Los gatos te 'hablan' con la cola: aprende a entenderlos
La posición y los movimientos de la cola de tu gato dicen mucho sobre su estado emocional
Alicia D. Romero | Mallorca, 29 de Octubre de 2025 | 03:00h

Aunque los gatos no usen palabras, se comunican constantemente con nosotros. Cada movimiento, mirada o postura tiene un significado, y uno de los indicadores más claros de su estado emocional es la cola. Su posición, dirección o incluso la forma en que se mueve pueden revelar si tu gato está contento, relajado, molesto o asustado. Aprender a interpretar esas señales no solo mejora la convivencia, sino que también fortalece el vínculo emocional con tu mascota.
LA COLA DEL GATO: UN TERMÓMETRO DE SU ESTADO DE ÁNIMO
Los especialistas en comportamiento felino coinciden en que la cola es una auténtica herramienta de comunicación. A través de ella, los gatos expresan emociones, intenciones y niveles de confianza. Conocer este lenguaje corporal es clave para entenderlos mejor.
Cola recta hacia arriba: Señal de confianza y felicidad. Cuando el gato camina con la cola erguida, demuestra afecto y seguridad en su entorno.
Cola en forma de signo de interrogación: Indica curiosidad y disposición al juego o al contacto. Es una invitación amistosa.
Cola baja o escondida: Refleja miedo, incomodidad o inseguridad. Lo ideal es dejarlo tranquilo y evitar forzar la interacción.
Cola hinchada como “cepillo de botella”: Es un gesto de defensa. El gato se siente amenazado o preparado para reaccionar.
Cola enrollada alrededor de ti o de otro gato: Es un gesto afectivo, una forma de expresar cercanía y confianza.
Cola que se mueve de lado a lado rápidamente: Señal de irritación o impaciencia. Si tu gato lo hace, es mejor darle espacio.

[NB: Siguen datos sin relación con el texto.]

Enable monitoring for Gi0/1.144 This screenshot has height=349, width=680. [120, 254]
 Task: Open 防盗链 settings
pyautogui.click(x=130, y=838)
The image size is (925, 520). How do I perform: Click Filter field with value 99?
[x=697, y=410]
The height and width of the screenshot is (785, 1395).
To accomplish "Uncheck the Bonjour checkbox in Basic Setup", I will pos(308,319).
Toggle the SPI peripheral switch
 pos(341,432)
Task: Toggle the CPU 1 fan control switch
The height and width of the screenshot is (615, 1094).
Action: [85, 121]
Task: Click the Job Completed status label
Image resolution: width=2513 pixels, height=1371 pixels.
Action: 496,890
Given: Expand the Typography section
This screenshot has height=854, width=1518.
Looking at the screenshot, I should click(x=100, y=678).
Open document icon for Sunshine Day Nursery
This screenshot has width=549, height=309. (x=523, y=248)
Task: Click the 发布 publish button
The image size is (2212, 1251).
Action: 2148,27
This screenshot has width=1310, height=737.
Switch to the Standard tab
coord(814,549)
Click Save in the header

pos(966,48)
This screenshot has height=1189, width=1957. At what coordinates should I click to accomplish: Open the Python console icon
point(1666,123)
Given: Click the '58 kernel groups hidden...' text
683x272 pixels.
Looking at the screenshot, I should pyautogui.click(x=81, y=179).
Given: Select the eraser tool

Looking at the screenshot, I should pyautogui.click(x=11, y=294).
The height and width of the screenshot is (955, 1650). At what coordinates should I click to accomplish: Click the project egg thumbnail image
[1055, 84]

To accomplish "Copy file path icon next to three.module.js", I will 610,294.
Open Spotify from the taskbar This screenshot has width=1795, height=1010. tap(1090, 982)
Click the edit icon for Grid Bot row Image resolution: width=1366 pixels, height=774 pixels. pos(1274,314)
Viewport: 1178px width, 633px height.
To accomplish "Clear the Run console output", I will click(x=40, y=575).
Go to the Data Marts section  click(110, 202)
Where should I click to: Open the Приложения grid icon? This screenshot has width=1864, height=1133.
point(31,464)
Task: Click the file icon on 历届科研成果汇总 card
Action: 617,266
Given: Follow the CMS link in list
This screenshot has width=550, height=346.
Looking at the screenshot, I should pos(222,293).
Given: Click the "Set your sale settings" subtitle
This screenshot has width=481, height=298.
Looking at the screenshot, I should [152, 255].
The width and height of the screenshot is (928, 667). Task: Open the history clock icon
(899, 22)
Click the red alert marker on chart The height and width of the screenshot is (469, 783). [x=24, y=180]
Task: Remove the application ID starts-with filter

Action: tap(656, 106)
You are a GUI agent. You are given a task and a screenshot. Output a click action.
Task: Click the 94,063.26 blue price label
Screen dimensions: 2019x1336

CÓMO INTERPRETAR SUS SEÑALES SIN ERROR
Los expertos en etología felina insisten en que la cola nunca debe interpretarse por sí sola. Para entender lo que tu gato intenta comunicarte, debes observar el conjunto: la posición de las orejas, la expresión de los ojos, su postura corporal y el tono de su maullido.
Por ejemplo, una cola erguida acompañada de orejas hacia atrás puede ser señal de tensión, no de alegría. En cambio, una cola relajada y un cuerpo suelto suelen ser sinónimo de calma y confianza.
Observar estos detalles evita malentendidos. Si durante una sesión de caricias notas que la cola se mueve con brusquedad o desciende, probablemente tu gato esté indicando que ha tenido suficiente contacto físico. Respetar ese límite previene arañazos y ayuda a mantener una convivencia más tranquila.
UN LENGUAJE FELINO QUE FORTALECE EL VÍNCULO
Entender el “idioma” de la cola no solo te ayuda a saber cómo se siente tu gato, sino que también mejora la relación entre ambos. Reconocer sus señales y actuar en consecuencia genera confianza, reduce el estrés y refuerza el lazo emocional con tu mascota.
La próxima vez que tu gato se acerque con la cola erguida o con una ligera curva en la punta, préstale atención: no es un gesto casual. Está comunicándose contigo de la manera más natural que conoce. Escuchar su lenguaje corporal es la clave para una convivencia más armónica y afectuosa.